El Gobierno nacional sigue con extrema cautela el anuncio de una ley de amnistía general en Venezuela y ha decidido condicionar cualquier tipo de contacto formal a que dicha iniciativa se materialice efectivamente. Desde el Poder Ejecutivo aseguran que recién en ese marco se abrirán los canales institucionales con Caracas para avanzar con la vuelta a la Argentina de los ciudadanos detenidos, manteniendo el caso del gendarme Nahuel Gallo como la prioridad absoluta de la agenda. 

En el seno de la administración nacional la consigna es clara: hasta que no suceda lo anunciado, se esperará con prudencia y sin realizar movimientos desde el Ministerio de Relaciones Exteriores hasta que existan hechos concretos.

En la Casa Rosada predomina un fuerte hermetismo sobre los avances de la transición venezolana y los analistas oficiales ponen el foco de atención sobre las internas detectadas dentro de la gestión de Delcy Rodríguez

El anuncio realizado por la presidenta interina, que anticipó el envío al Parlamento de una ley de amnistía con carácter de urgencia y el cierre del penal de El Helicoide, es seguido de cerca en Balcarce 50, aunque con marcadas reservas. La propuesta todavía no cuenta con un texto final, excluye delitos considerados graves y deberá atravesar el trámite legislativo en una Asamblea Nacional que cuenta con mayoría oficialista. En el oficialismo argentino ponen en duda la intención y la capacidad de avance de la mandataria venezolana y advierten que, hasta el momento, todos los progresos sobre las liberaciones se produjeron bajo presión directa de los Estados Unidos.

La estrategia del Ejecutivo argentino se apoya actualmente en información de países aliados con presencia diplomática y capacidad de inteligencia en Caracas, abarcando reportes de la CIA de Estados Unidos, el Mossad de Israel y la AISE de Italia. La Argentina está representada diplomáticamente por Italia luego de que Brasil dejara de hacerlo a comienzos de enero por fuertes tensiones. En este contexto, el Gobierno remarca que no reconoce por ahora a la administración de Rodríguez como una gestión regular y advierte que no habrá normalización del vínculo bilateral mientras haya argentinos privados de la libertad en territorio venezolano. Esta línea política fue fijada directamente por el Jefe de Estado, quien mantiene cerrada la embajada y evita gestos institucionales sin avances que sean verificables.
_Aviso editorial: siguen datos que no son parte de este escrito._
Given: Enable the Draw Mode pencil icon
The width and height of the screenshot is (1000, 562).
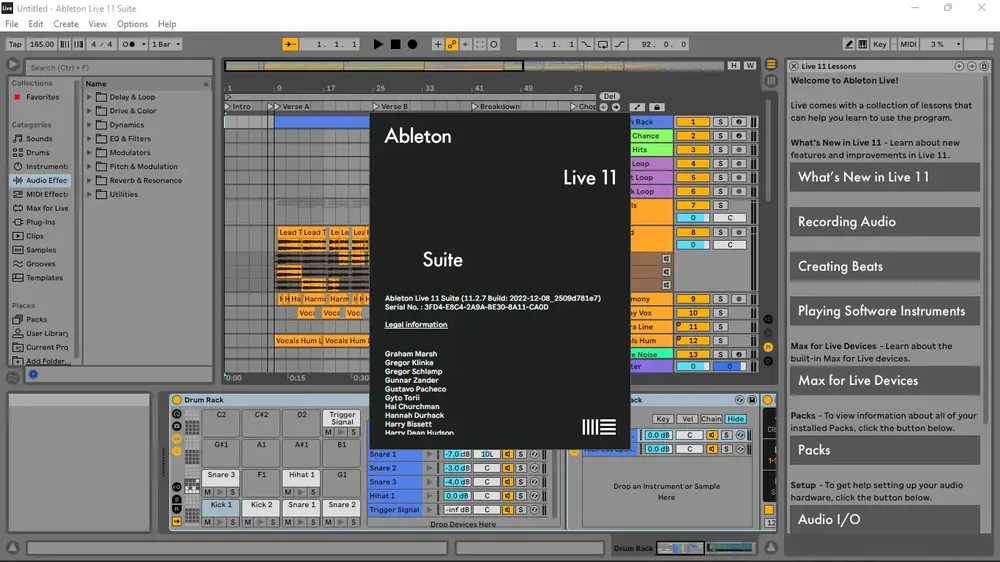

Un panorama de resolución lenta

En Balcarce 50 reconocen que no prevén una liberación en el corto plazo de los argentinos presos y que el proceso puede demorar mucho más de lo esperado, dependiendo estrictamente de cuánto acelere su gestión los Estados Unidos. El panorama político en Venezuela sigue abierto y el conflicto de fondo aún no está resuelto, lo que lleva a la Cancillería a mantener la recomendación de no viajar a dicho país mientras continúa elevando el reclamo por los detenidos en foros internacionales.

Según la información que maneja el oficialismo, lo previsto es que no se realicen elecciones hasta por lo menos dentro de un año, lo que obliga a mantener la estrategia de cautela y observación sobre el cumplimiento de los acuerdos con Washington.